OK, perhaps I’ve gone too far with the semiotics.
Anyway, I’m pretty sure that the number one way in which change in the climate system, that change caused over several decades of release of greenhouse gasses (and other changes) by humans, is understood by people is through the observation and experience of weather. All the data from NOAA and other earth-watching science agencies, all those excellent blog posts about this or that piece of research, all the great talks by the top climate scientists don’t amount to a hill of beans when compared to a long lasting killer heat wave, a devastating hurricane, a swarm of town-smashing tornadoes, or a vast flooding event. Not so much one event, but the obvious and undeniable increase in frequency of such events.
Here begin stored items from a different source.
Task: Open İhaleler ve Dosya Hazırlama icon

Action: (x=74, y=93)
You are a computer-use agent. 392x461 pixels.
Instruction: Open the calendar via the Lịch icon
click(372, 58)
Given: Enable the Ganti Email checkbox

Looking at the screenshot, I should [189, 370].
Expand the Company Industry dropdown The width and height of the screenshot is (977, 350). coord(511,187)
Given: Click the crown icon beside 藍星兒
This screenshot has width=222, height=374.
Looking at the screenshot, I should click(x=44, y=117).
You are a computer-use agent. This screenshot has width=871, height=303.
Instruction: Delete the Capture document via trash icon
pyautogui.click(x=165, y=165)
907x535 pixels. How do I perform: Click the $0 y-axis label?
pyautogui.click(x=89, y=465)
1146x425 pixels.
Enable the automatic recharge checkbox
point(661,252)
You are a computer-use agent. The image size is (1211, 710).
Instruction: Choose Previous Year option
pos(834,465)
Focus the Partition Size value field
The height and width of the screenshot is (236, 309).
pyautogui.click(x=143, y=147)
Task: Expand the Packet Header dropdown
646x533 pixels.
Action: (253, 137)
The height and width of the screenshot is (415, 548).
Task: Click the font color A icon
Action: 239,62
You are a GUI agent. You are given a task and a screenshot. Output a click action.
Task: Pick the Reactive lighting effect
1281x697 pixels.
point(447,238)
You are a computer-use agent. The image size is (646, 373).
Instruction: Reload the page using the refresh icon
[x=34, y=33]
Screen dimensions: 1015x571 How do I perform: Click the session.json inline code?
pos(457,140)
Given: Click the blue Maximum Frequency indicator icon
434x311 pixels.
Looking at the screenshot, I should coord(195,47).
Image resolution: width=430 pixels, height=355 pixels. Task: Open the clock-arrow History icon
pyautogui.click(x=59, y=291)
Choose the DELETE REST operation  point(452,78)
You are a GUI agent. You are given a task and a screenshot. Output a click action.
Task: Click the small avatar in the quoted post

Climate Signals is one of those great ideas that addresses a basic need using a compelling approach. Climate Signals, currently in Beta form, is a data base of climate events, with geographical information, and highly structured information linking these events to research, indicating climate change connections with varying degrees of certainty, news reports, and all the other information one might want about those events.
I believe Climate Signals will become a significant go-to source for journalists writing about climate, as well as policy makers and even scientists who want to make reference to specific events and get those references right.
Climate change affects us all. Through the use of mapping, Climate Signals shows what climate change looks like on the ground, in your region, state, or neighborhood and identifies the long-term climate trends and physical processes that may be at work.
You should go to the Climate Signals website and browse around. Give them feedback. Send the link to friends and foes. I’m going to make it part of my daily reading.